EXERCISE INPUTS:
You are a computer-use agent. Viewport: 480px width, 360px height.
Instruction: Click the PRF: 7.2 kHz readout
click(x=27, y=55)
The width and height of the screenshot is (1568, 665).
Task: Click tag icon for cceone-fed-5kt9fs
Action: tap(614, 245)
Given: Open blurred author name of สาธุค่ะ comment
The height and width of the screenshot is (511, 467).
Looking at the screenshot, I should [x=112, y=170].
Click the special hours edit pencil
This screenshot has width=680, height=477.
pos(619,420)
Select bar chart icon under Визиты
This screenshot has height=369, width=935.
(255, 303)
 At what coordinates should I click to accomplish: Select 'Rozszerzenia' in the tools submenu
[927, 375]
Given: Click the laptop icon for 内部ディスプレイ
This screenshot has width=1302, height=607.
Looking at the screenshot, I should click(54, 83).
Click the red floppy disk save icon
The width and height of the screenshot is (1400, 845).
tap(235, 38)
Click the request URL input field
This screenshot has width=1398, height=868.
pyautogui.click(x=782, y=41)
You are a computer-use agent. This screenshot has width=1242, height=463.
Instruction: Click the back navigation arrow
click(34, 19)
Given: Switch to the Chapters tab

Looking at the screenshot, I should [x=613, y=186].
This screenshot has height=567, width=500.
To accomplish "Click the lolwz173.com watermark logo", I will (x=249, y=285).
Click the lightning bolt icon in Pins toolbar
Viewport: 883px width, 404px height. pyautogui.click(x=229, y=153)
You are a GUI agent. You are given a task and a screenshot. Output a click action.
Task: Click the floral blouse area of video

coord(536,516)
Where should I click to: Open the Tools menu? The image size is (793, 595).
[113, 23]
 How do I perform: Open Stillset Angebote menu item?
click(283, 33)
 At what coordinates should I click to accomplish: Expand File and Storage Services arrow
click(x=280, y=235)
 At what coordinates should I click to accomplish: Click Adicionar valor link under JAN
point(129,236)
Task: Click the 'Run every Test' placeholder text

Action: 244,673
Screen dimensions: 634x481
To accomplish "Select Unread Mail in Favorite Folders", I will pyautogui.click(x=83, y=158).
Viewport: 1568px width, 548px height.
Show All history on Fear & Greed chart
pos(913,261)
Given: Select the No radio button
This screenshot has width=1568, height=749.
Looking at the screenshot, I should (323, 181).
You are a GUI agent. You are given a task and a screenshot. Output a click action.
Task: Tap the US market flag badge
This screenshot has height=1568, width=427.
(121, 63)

YOUR ASSIGNMENT:
Each record needs to be duplicated exactly as given.

EXPECTED ANSWER:
You are a computer-use agent. Viewport: 480px width, 360px height.
Instruction: Click the PRF: 7.2 kHz readout
click(x=27, y=55)
The width and height of the screenshot is (1568, 665).
Task: Click tag icon for cceone-fed-5kt9fs
Action: tap(614, 245)
Given: Open blurred author name of สาธุค่ะ comment
The height and width of the screenshot is (511, 467).
Looking at the screenshot, I should [x=112, y=170].
Click the special hours edit pencil
This screenshot has width=680, height=477.
pos(619,420)
Select bar chart icon under Визиты
This screenshot has height=369, width=935.
(255, 303)
 At what coordinates should I click to accomplish: Select 'Rozszerzenia' in the tools submenu
[927, 375]
Given: Click the laptop icon for 内部ディスプレイ
This screenshot has width=1302, height=607.
Looking at the screenshot, I should click(54, 83).
Click the red floppy disk save icon
The width and height of the screenshot is (1400, 845).
tap(235, 38)
Click the request URL input field
This screenshot has width=1398, height=868.
pyautogui.click(x=782, y=41)
You are a computer-use agent. This screenshot has width=1242, height=463.
Instruction: Click the back navigation arrow
click(34, 19)
Given: Switch to the Chapters tab

Looking at the screenshot, I should [x=613, y=186].
This screenshot has height=567, width=500.
To accomplish "Click the lolwz173.com watermark logo", I will (x=249, y=285).
Click the lightning bolt icon in Pins toolbar
Viewport: 883px width, 404px height. pyautogui.click(x=229, y=153)
You are a GUI agent. You are given a task and a screenshot. Output a click action.
Task: Click the floral blouse area of video

coord(536,516)
Where should I click to: Open the Tools menu? The image size is (793, 595).
[113, 23]
 How do I perform: Open Stillset Angebote menu item?
click(283, 33)
 At what coordinates should I click to accomplish: Expand File and Storage Services arrow
click(x=280, y=235)
 At what coordinates should I click to accomplish: Click Adicionar valor link under JAN
point(129,236)
Task: Click the 'Run every Test' placeholder text

Action: 244,673
Screen dimensions: 634x481
To accomplish "Select Unread Mail in Favorite Folders", I will pyautogui.click(x=83, y=158).
Viewport: 1568px width, 548px height.
Show All history on Fear & Greed chart
pos(913,261)
Given: Select the No radio button
This screenshot has width=1568, height=749.
Looking at the screenshot, I should (323, 181).
You are a GUI agent. You are given a task and a screenshot. Output a click action.
Task: Tap the US market flag badge
This screenshot has height=1568, width=427.
(121, 63)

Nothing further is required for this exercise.